The answer is an exact copy of the lines from the one with "Click the number 4 after -Seconds" to the end of the listing below, pictures left out.

******************************

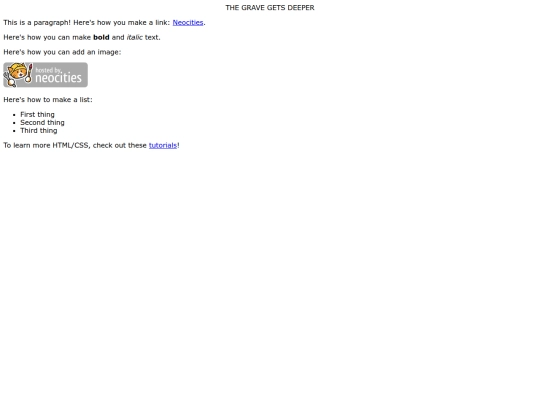This screenshot has height=405, width=540.
Task: Click the bold word 'bold'
Action: pos(101,37)
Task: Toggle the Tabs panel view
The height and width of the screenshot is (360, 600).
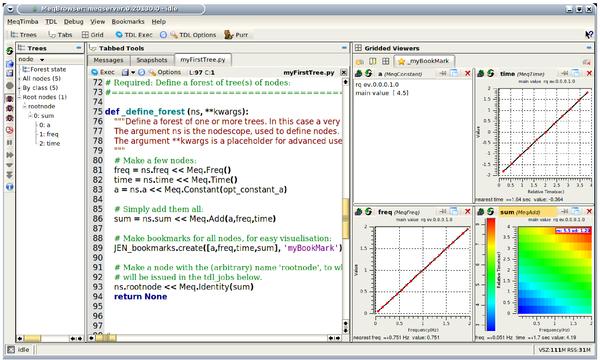Action: [x=60, y=35]

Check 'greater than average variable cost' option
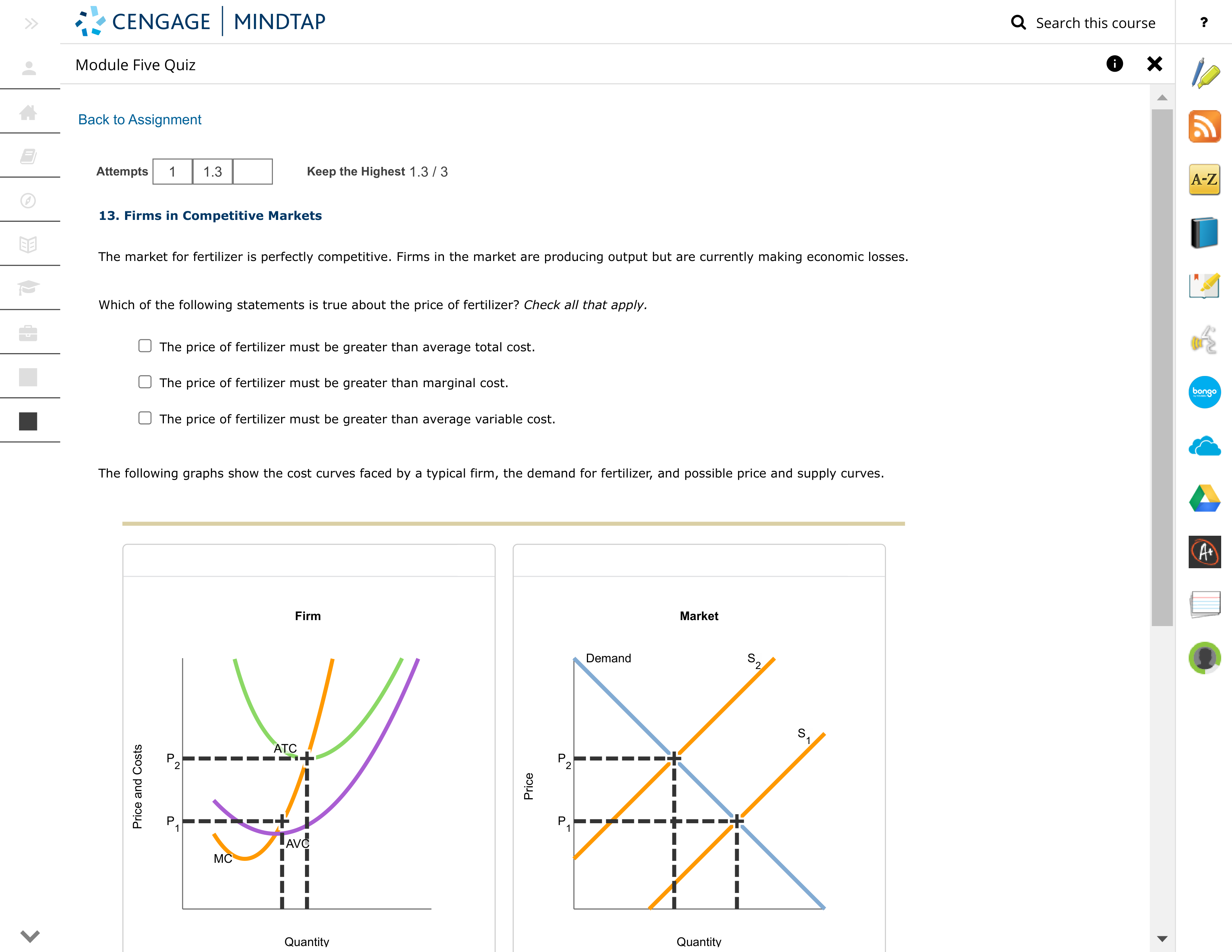(145, 417)
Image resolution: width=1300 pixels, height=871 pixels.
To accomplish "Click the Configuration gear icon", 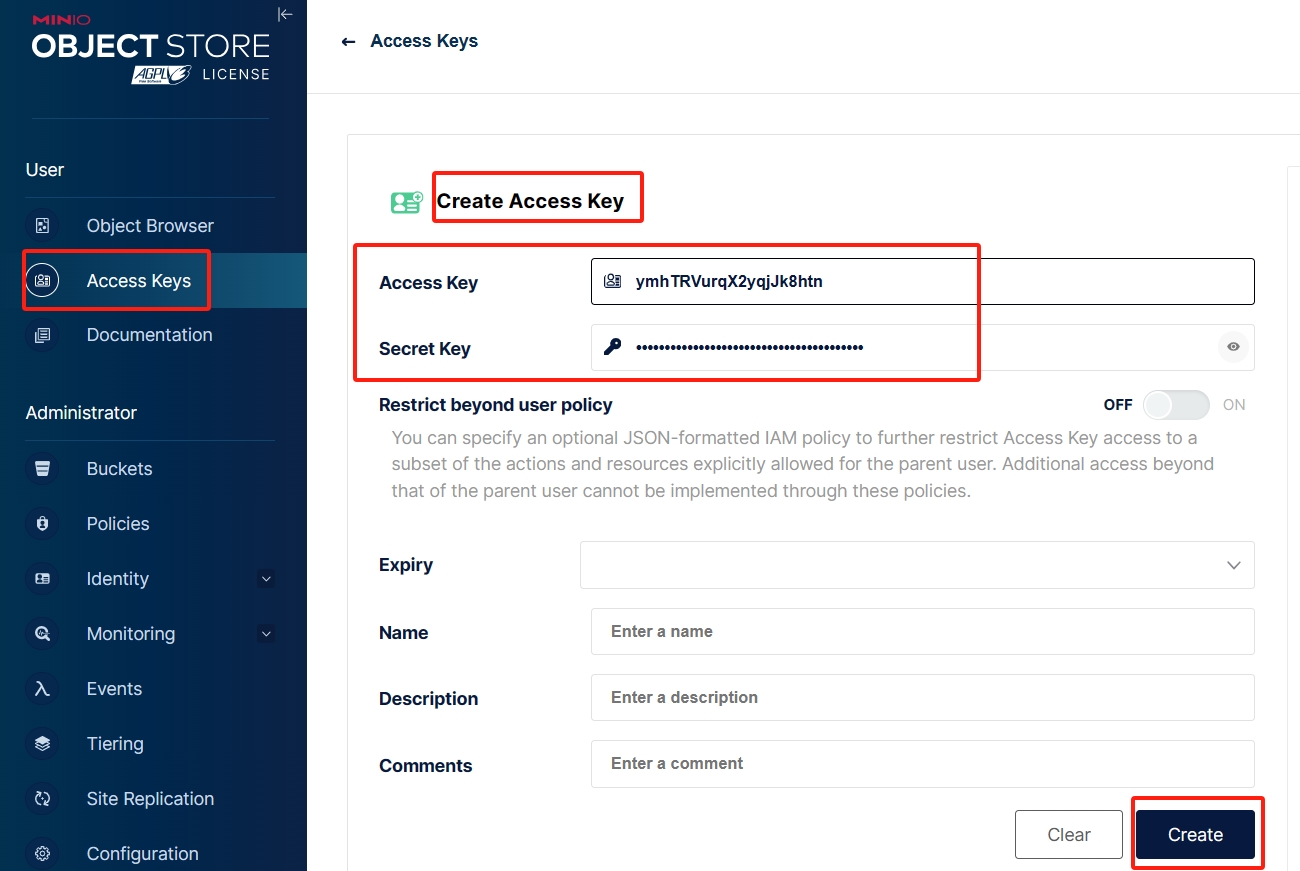I will 43,854.
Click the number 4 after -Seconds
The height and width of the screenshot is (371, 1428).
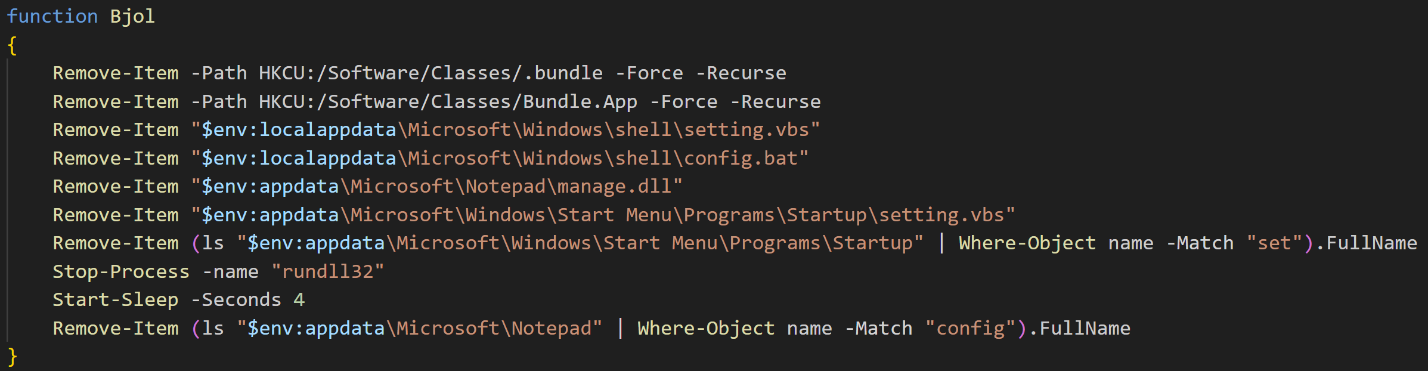coord(299,300)
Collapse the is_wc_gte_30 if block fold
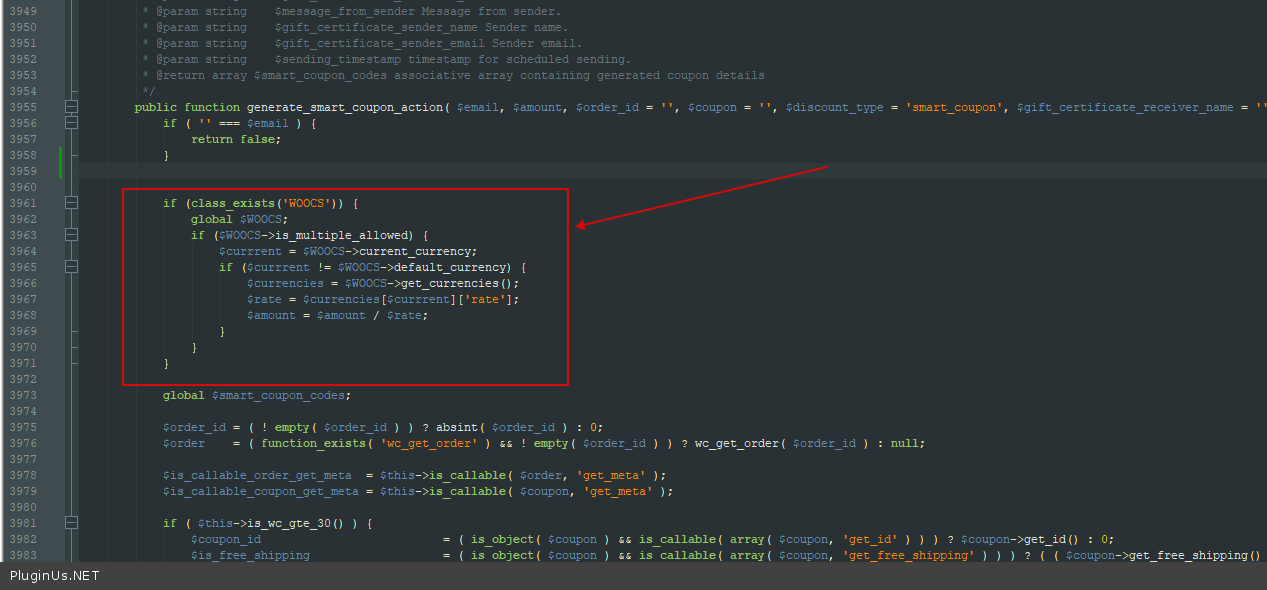Image resolution: width=1267 pixels, height=590 pixels. coord(71,523)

******************************

ANSWER SECTION -
Click the number 4 after -Seconds
The height and width of the screenshot is (371, 1428).
coord(299,300)
Collapse the is_wc_gte_30 if block fold
Image resolution: width=1267 pixels, height=590 pixels. coord(71,523)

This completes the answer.